Work to be completed:
Write the entries out in full, matching them exactly.

Study material:
= Beginning of Section =

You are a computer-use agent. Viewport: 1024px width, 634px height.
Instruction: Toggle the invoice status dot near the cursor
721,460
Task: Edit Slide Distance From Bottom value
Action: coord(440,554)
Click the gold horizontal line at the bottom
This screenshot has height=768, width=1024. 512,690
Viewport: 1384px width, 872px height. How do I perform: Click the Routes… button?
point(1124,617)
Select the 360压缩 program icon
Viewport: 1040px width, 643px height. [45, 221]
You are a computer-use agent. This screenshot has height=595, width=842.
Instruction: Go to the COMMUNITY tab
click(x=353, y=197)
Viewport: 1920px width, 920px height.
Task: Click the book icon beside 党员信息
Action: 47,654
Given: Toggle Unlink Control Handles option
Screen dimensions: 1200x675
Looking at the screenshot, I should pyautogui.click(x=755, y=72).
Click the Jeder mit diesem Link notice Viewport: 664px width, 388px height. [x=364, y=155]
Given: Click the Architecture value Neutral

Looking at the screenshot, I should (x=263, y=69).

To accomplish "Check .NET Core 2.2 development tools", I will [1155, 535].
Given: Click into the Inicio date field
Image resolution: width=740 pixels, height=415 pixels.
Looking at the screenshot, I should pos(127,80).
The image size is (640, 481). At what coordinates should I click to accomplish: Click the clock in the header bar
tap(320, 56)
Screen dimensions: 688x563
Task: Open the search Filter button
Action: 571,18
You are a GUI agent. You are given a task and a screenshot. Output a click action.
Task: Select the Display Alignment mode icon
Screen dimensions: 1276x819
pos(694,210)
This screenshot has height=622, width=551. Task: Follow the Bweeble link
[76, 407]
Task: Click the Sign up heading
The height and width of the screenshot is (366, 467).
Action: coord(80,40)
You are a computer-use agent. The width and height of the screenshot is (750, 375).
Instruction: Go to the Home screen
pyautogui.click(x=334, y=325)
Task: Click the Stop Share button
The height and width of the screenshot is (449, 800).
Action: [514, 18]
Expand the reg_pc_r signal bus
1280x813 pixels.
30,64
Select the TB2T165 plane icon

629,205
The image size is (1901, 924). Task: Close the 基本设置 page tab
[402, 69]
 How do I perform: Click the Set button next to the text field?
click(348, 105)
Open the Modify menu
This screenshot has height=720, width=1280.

= End of Section =

Task result:
You are a computer-use agent. Viewport: 1024px width, 634px height.
Instruction: Toggle the invoice status dot near the cursor
721,460
Task: Edit Slide Distance From Bottom value
Action: coord(440,554)
Click the gold horizontal line at the bottom
This screenshot has height=768, width=1024. 512,690
Viewport: 1384px width, 872px height. How do I perform: Click the Routes… button?
point(1124,617)
Select the 360压缩 program icon
Viewport: 1040px width, 643px height. [45, 221]
You are a computer-use agent. This screenshot has height=595, width=842.
Instruction: Go to the COMMUNITY tab
click(x=353, y=197)
Viewport: 1920px width, 920px height.
Task: Click the book icon beside 党员信息
Action: 47,654
Given: Toggle Unlink Control Handles option
Screen dimensions: 1200x675
Looking at the screenshot, I should pyautogui.click(x=755, y=72).
Click the Jeder mit diesem Link notice Viewport: 664px width, 388px height. [x=364, y=155]
Given: Click the Architecture value Neutral

Looking at the screenshot, I should (x=263, y=69).

To accomplish "Check .NET Core 2.2 development tools", I will [1155, 535].
Given: Click into the Inicio date field
Image resolution: width=740 pixels, height=415 pixels.
Looking at the screenshot, I should pos(127,80).
The image size is (640, 481). At what coordinates should I click to accomplish: Click the clock in the header bar
tap(320, 56)
Screen dimensions: 688x563
Task: Open the search Filter button
Action: 571,18
You are a GUI agent. You are given a task and a screenshot. Output a click action.
Task: Select the Display Alignment mode icon
Screen dimensions: 1276x819
pos(694,210)
This screenshot has height=622, width=551. Task: Follow the Bweeble link
[76, 407]
Task: Click the Sign up heading
The height and width of the screenshot is (366, 467).
Action: coord(80,40)
You are a computer-use agent. The width and height of the screenshot is (750, 375).
Instruction: Go to the Home screen
pyautogui.click(x=334, y=325)
Task: Click the Stop Share button
The height and width of the screenshot is (449, 800).
Action: [514, 18]
Expand the reg_pc_r signal bus
1280x813 pixels.
30,64
Select the TB2T165 plane icon

629,205
The image size is (1901, 924). Task: Close the 基本设置 page tab
[402, 69]
 How do I perform: Click the Set button next to the text field?
click(348, 105)
Open the Modify menu
This screenshot has height=720, width=1280.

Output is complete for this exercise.